The first time I broke a bone, well bones, I was fifteen.
Hiking back up from the bottom of the Grand Canyon, I had to wear my youth group leader’s way-too-small extra pair of boots. My own shoes, a simple pair of Keds, were still damp from wearing them in the (omg-so-stinkin’-gorgeous) turquoise pools of Havasupai Falls. To go swimming there, you’ve got to protect your feet because it’s sharp and rocky. “Water shoes” had not yet been invented at that time, so I wore my sneakers in, thinking they would dry in time.
I remember the boots felt uncomfortable but truly everything was uncomfortable about that hike back up: the oppressive heat, the 50-lb backpack, the steep incline, the lack of carbs except those nasty trail mix raisins, all of it.
When I got home, my feet hurt for weeks after. I eventually learned that the boots had crushed my baby toes, breaking the bones inside in several pieces. There was really nothing to be done about it, and my toes have never been the same since.
The second time I broke a bone was this past Sunday.
I was going upstairs in my home wearing my Birkenstocks, which are sort of my indoor everyday shoe, and the top of the sandal caught on the outer lip of the tread. I fell hard. I fell on my right side, trapping my pinky finger under the weight of my body.
In the moment, the pain was excruciating but waned within about half an hour. My finger is now in a splint and is only painful if I accidentally hit it on something else. I’m fine, in fact I consider myself lucky. It could have been much worse. It’s mostly inconvenient.
Some observations/notes about this incident:
1. I didn’t have my phone on me when I fell and, after the initial pain and shock, I self soothed by taking big, deep breaths and saying out loud, “It’s going to be ok, Rusty.” There was no one who could help me in the house and I had no way of contacting anyone outside of the house.
But then my brain immediately dove into self pity and fear. I heard the mean girls in my head saying stuff like, “If you had a boyfriend, you’d have help already,” “What is wrong with you?,” and “Why ARE you still single?”
Oof! I provided my own insult to injury. “Thanks,” brain.

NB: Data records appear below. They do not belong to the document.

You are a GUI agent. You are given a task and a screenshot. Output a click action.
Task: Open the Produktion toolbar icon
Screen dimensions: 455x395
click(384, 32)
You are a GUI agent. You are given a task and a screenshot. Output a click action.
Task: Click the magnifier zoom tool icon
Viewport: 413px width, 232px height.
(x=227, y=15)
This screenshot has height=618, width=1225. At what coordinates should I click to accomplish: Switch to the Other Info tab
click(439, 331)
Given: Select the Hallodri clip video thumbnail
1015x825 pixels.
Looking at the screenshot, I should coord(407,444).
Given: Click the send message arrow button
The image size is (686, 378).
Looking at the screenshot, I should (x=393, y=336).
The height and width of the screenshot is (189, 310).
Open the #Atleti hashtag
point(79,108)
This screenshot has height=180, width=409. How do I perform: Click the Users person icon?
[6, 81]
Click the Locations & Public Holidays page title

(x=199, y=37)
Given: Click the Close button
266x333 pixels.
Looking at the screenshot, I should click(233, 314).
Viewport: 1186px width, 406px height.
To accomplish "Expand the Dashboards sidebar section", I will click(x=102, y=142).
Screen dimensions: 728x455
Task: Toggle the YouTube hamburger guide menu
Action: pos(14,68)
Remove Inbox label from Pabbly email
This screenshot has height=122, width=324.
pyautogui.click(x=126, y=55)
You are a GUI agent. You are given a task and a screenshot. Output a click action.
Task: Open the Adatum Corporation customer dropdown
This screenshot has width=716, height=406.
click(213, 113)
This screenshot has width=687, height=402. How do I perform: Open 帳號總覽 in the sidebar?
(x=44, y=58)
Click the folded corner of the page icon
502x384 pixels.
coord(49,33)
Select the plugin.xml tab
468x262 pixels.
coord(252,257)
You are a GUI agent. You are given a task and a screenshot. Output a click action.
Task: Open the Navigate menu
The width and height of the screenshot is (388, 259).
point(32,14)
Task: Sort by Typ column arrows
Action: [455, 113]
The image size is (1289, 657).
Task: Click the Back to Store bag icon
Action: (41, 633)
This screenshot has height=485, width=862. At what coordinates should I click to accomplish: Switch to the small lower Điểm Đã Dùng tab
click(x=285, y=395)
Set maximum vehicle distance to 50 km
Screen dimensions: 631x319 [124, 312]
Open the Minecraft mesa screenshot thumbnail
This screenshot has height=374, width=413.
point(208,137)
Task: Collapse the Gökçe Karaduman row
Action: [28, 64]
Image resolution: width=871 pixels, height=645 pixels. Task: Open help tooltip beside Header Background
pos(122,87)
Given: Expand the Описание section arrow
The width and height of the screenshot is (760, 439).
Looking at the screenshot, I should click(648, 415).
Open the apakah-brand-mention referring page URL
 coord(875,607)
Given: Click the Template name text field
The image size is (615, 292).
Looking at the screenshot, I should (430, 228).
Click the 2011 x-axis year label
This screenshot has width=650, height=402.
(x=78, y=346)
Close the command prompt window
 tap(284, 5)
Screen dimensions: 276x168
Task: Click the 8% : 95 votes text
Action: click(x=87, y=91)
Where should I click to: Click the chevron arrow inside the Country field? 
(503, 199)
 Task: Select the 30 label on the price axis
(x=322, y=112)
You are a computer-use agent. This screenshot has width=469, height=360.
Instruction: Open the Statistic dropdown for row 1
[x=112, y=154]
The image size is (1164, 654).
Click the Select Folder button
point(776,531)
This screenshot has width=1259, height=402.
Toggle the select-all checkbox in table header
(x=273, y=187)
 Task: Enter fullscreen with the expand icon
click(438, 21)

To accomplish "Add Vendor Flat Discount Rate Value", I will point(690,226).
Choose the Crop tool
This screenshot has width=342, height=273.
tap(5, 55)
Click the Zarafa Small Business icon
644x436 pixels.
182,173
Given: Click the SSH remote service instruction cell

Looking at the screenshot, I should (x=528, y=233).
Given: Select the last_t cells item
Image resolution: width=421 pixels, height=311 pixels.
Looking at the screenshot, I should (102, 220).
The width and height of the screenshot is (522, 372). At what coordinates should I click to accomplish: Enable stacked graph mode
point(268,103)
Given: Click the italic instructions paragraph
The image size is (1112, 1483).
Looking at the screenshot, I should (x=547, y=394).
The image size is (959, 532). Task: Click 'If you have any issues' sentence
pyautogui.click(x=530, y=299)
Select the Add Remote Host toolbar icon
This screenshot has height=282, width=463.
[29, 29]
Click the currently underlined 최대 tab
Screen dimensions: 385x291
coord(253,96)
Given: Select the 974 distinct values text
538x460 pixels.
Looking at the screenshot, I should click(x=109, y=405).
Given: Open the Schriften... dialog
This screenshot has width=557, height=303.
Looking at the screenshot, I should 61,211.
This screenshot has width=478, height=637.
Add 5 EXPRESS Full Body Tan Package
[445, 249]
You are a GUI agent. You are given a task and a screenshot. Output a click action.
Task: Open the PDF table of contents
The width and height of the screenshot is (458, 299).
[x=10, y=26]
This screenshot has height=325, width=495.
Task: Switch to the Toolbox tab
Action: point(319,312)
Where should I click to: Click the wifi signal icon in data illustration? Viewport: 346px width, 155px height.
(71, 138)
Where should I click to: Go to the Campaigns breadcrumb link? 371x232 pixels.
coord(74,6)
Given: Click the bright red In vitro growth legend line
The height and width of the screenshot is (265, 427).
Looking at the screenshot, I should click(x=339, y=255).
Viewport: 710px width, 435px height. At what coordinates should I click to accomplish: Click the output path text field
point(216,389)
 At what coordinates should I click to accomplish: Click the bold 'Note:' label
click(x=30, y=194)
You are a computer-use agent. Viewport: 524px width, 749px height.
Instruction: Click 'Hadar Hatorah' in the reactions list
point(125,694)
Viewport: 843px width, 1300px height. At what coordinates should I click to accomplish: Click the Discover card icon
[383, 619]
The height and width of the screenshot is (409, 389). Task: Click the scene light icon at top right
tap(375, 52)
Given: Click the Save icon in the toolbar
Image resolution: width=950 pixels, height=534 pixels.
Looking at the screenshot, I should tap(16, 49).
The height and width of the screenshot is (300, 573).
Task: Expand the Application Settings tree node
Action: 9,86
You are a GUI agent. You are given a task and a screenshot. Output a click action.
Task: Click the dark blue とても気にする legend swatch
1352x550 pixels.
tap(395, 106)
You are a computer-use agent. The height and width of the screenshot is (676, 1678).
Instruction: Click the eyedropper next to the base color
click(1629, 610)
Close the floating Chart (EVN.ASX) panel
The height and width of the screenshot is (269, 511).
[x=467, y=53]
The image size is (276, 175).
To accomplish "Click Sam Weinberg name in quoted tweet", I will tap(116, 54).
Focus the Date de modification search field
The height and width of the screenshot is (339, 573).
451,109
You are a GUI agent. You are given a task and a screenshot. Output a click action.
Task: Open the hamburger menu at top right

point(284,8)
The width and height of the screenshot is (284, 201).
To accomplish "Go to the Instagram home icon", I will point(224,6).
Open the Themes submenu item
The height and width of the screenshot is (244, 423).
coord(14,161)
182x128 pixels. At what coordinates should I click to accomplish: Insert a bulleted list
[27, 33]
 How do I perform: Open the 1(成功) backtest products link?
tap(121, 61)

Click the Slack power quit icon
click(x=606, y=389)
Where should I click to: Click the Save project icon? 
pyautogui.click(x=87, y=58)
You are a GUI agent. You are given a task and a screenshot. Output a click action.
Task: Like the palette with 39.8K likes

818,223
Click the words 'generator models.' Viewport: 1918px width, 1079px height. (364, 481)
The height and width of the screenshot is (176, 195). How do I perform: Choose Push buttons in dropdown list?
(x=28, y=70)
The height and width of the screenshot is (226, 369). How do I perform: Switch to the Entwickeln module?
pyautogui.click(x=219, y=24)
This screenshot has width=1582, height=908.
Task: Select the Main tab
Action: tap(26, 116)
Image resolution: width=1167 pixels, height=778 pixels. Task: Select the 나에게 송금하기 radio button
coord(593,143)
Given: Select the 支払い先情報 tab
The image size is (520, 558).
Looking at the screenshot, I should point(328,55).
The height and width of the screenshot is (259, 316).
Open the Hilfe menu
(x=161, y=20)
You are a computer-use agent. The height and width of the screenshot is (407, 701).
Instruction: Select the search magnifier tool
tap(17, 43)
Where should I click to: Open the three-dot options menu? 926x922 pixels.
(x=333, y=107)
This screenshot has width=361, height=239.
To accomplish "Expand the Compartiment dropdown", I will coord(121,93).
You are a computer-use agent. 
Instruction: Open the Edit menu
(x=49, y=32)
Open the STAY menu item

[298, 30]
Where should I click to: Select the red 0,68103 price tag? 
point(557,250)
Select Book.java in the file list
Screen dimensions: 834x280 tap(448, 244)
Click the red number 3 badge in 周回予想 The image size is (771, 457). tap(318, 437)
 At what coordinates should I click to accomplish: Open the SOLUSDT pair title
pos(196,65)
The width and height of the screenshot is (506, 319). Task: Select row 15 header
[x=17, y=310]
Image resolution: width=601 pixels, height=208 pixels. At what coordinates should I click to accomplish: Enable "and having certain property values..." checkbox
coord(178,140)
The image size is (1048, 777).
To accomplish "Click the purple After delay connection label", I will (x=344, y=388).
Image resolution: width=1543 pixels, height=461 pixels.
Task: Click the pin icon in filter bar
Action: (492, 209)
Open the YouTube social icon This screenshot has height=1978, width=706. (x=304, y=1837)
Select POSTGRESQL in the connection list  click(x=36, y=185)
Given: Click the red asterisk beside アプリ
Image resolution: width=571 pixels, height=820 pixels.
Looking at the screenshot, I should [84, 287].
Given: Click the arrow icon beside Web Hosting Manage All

2. Once I was able to get my phone, which was on my desk downstairs, I then pretended I was a Navy SEAL and that pain didn’t bother me. I was able to get dressed and get myself to ER that way. If no one could help me, I needed to survive on my own. And I did.
3. When I went to the ER, I got the feeling, from the line of questioning, that the medical staff was trying to figure out if I was a victim of domestic violence or not.
Nope. Single, clumsy and needs new house shoes.
4. SJ was at her dad’s when I took the fall. I told her in a text. She took the accident as a sign that I shouldn’t be wearing my sandals anymore. You know, the funky hippie-mom sandals she doesn’t like to begin with.